*Task goal:* Starting at the line that contains "You are a computer-use agent. The" and stopping after the line that contains "will [x=732, y=515].", reproduce only those lines, requests included. Multiply each click coordinate in the answers by 1.05 and round it to a whole number, with halves rounded up.

*Material provided:*
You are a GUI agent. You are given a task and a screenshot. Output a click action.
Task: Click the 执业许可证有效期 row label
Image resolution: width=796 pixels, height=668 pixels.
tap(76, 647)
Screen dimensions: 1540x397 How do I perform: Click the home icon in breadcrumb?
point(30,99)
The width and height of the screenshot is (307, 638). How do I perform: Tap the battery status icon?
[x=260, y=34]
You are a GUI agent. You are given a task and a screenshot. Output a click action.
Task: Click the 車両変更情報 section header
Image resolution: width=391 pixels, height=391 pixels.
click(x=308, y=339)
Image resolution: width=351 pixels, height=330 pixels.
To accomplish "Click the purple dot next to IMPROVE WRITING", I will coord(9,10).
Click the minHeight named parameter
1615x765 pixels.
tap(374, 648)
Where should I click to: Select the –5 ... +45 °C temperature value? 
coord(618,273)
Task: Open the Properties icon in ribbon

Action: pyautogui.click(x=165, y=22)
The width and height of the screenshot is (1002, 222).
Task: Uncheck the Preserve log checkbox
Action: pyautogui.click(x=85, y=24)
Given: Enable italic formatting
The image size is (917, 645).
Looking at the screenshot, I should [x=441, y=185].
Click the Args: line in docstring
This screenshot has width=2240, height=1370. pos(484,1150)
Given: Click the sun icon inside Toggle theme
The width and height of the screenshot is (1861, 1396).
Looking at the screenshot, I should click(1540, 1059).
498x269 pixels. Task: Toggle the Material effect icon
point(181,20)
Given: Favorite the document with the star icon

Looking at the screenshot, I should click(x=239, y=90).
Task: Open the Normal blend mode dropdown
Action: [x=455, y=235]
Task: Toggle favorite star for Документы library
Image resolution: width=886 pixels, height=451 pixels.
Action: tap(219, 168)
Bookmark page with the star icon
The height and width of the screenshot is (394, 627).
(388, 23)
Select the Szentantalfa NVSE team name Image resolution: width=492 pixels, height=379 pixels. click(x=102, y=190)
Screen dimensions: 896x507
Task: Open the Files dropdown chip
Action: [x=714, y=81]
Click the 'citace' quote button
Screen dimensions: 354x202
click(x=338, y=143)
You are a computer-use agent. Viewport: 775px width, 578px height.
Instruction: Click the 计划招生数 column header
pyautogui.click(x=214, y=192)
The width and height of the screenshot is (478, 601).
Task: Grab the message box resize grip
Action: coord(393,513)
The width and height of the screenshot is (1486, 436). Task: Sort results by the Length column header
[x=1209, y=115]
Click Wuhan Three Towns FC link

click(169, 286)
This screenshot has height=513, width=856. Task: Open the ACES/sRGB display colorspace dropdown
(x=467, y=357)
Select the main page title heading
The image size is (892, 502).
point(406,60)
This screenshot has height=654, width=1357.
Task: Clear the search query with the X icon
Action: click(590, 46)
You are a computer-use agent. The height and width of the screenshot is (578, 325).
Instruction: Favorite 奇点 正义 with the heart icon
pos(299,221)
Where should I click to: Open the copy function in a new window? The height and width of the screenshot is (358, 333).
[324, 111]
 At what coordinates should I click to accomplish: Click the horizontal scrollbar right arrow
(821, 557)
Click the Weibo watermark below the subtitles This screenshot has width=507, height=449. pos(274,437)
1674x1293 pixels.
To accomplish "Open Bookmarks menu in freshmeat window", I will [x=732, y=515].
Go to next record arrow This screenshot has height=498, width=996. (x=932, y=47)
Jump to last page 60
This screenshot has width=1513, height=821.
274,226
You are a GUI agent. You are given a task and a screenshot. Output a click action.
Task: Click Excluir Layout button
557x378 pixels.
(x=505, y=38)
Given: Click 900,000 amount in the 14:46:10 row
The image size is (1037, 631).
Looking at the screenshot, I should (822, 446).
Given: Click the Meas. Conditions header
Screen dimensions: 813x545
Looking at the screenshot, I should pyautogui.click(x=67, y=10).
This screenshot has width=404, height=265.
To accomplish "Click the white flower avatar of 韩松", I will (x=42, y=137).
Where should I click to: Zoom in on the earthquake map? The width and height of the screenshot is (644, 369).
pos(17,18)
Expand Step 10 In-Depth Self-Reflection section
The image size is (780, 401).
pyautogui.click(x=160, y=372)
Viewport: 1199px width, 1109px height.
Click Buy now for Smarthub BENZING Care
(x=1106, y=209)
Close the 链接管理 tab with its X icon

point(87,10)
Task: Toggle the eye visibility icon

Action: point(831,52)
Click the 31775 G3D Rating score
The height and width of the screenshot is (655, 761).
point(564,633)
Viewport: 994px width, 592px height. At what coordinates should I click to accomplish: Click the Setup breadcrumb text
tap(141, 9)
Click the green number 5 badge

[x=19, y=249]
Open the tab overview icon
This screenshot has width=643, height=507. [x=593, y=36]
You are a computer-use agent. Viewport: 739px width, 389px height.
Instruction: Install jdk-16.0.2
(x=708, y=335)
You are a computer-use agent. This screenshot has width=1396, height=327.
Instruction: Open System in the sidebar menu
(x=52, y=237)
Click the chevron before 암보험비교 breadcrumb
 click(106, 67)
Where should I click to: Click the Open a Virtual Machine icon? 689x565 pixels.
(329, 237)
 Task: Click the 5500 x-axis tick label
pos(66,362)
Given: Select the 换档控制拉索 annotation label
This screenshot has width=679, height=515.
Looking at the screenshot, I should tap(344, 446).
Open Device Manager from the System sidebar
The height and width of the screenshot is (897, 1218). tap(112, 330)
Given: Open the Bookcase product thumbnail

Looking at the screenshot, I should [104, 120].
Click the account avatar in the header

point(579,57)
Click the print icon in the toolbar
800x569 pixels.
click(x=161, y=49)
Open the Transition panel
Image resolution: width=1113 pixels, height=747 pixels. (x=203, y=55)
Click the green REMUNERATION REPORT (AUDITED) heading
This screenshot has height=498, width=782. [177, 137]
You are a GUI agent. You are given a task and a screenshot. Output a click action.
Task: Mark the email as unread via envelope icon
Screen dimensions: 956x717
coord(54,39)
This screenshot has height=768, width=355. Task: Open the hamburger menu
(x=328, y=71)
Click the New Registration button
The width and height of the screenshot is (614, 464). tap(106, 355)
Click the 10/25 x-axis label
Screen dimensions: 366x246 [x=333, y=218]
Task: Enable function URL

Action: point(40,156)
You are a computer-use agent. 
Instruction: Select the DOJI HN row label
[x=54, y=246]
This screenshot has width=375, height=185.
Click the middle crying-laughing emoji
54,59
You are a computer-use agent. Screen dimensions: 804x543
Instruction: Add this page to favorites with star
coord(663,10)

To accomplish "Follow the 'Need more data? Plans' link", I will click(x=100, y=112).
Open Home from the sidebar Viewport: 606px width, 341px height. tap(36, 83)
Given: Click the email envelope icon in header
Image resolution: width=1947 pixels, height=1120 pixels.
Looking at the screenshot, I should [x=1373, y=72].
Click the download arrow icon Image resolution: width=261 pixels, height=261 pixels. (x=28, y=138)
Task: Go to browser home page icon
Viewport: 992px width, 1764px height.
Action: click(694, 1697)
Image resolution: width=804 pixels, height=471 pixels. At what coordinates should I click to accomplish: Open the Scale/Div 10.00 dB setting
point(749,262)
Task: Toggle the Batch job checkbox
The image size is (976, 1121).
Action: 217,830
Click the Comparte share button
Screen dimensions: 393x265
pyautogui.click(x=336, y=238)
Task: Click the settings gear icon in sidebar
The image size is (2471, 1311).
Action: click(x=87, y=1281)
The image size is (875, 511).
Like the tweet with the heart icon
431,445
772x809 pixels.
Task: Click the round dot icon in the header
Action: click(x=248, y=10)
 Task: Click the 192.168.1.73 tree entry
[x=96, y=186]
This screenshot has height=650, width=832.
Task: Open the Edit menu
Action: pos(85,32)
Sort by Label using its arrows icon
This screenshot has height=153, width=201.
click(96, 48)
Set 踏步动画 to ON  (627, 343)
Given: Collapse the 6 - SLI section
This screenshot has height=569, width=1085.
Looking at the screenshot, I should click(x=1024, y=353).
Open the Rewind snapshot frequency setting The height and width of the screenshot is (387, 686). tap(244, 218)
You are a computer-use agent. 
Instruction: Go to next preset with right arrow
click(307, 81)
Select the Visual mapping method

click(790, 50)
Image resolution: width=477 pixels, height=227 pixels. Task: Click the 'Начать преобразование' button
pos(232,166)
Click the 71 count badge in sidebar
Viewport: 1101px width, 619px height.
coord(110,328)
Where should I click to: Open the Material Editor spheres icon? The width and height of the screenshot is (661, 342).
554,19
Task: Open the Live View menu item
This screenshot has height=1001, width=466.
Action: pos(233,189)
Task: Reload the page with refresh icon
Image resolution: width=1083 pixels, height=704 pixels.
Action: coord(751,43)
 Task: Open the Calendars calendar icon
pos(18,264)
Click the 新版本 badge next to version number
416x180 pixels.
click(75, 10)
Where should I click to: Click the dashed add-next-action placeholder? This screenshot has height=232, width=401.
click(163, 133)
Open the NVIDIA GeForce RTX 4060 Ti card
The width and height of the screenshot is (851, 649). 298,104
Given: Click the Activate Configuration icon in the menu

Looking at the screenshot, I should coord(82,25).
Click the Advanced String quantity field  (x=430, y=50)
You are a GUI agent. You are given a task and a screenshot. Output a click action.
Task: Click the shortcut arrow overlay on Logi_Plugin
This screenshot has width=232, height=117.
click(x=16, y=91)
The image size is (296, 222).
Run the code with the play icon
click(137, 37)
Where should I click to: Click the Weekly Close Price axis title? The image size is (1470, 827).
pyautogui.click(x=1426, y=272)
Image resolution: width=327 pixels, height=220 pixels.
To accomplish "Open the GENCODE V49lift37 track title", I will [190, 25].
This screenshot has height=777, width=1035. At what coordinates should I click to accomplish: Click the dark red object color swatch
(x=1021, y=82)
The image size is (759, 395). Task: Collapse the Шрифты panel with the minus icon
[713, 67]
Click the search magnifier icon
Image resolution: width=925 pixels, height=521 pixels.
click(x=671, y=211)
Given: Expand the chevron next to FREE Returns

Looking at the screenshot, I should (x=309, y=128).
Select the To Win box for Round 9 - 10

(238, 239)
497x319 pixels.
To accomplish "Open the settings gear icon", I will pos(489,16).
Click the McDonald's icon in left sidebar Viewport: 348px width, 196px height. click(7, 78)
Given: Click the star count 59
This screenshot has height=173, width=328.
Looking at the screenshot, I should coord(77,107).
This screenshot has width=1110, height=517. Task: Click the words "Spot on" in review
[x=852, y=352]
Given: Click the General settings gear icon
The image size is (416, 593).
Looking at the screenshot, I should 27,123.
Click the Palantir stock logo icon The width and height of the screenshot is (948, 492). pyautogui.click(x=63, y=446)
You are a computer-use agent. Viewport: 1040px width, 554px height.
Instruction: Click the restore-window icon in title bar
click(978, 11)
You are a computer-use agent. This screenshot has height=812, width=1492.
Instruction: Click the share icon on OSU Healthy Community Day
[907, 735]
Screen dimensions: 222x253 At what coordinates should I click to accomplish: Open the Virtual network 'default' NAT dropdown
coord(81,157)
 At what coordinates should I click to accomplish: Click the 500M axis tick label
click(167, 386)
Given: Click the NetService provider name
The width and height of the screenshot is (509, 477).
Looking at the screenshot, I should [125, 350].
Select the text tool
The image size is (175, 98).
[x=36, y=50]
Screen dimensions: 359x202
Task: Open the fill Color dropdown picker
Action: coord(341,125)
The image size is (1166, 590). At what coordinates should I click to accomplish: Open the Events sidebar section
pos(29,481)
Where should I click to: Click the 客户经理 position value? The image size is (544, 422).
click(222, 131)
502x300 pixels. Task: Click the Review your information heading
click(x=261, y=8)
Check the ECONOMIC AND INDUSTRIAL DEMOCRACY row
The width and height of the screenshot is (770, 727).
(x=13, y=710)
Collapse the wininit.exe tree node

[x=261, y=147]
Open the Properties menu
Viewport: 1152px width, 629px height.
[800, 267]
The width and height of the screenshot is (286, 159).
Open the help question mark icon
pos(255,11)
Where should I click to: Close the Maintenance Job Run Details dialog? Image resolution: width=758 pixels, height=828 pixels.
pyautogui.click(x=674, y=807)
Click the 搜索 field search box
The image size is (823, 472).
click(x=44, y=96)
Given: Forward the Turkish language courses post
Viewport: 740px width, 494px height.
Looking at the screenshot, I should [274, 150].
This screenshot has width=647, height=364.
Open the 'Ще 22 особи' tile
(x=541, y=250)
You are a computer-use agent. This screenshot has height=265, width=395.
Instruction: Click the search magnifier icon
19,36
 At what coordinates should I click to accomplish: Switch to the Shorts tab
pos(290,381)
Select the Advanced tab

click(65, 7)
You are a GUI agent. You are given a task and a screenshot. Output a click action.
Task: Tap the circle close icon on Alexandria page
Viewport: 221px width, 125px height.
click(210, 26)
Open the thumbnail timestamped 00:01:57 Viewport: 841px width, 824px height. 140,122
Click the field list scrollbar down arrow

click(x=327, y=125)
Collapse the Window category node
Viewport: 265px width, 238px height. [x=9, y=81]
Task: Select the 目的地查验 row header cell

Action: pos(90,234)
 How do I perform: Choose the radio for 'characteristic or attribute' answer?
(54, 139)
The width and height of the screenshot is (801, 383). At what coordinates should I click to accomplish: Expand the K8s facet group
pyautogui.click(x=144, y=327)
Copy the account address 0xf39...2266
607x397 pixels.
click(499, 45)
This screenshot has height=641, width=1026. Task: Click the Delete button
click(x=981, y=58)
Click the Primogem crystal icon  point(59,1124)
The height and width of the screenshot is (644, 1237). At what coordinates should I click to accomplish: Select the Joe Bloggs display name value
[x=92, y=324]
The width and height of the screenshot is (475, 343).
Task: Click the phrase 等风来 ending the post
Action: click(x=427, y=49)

*Task result:*
You are a computer-use agent. The height and width of the screenshot is (578, 325).
Instruction: Favorite 奇点 正义 with the heart icon
pos(314,232)
Where should I click to: Open the copy function in a new window? The height and width of the screenshot is (358, 333).
[340, 117]
 At what coordinates should I click to accomplish: Click the horizontal scrollbar right arrow
(862, 585)
Click the Weibo watermark below the subtitles This screenshot has width=507, height=449. pos(288,459)
1674x1293 pixels.
To accomplish "Open Bookmarks menu in freshmeat window", I will [x=769, y=541].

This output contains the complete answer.